神様、俺は妻が心配でならんのです
 彼はその視線を受け止めて、どきっとし、けれどそれを顔に出さないように動きつつ答える。

「わかった」

 そう言いながら彼は〝テレビの電源を入れて〟ボリュームを調整した。

 テレビの電源なんてはじめから入っていなかったのだが、そこについては、妻に教えなかった。

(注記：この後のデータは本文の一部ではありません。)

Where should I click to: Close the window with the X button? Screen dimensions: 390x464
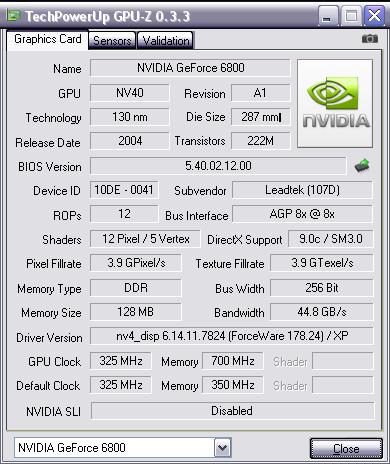click(x=374, y=16)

「あなたったら、いつもまず始めにテレビをつけてしまうんですもの。ふふふ、新聞を読むから、別に見もしないのにねぇ」

 ああ、そうだったな、と彼は心の中で相槌を打ってしまう。

 気付いたらまた、考え込んでしまっていたせいだ。

「でも、私達、長らくずつと一緒にいたんですもの。だから今では、私までテレビを見るようになったのよねぇ。あなたが食卓につく頃に始まっている朝のニュース番組とか、そのニュースの合間に流れる占いとか」

 妻は手際よく朝の支度を進めながら、いつものようにテレビの音に耳を傾けていた。

 彼女は、番組の中盤に流れる星座占いと、血液占いをチェックすることを楽しみにしていた。直前まで何も聞こえなかったなんて、彼女の中では起こっていないみたいだと、仲村渠は彼女の健康そうな後ろ姿を見て、思う。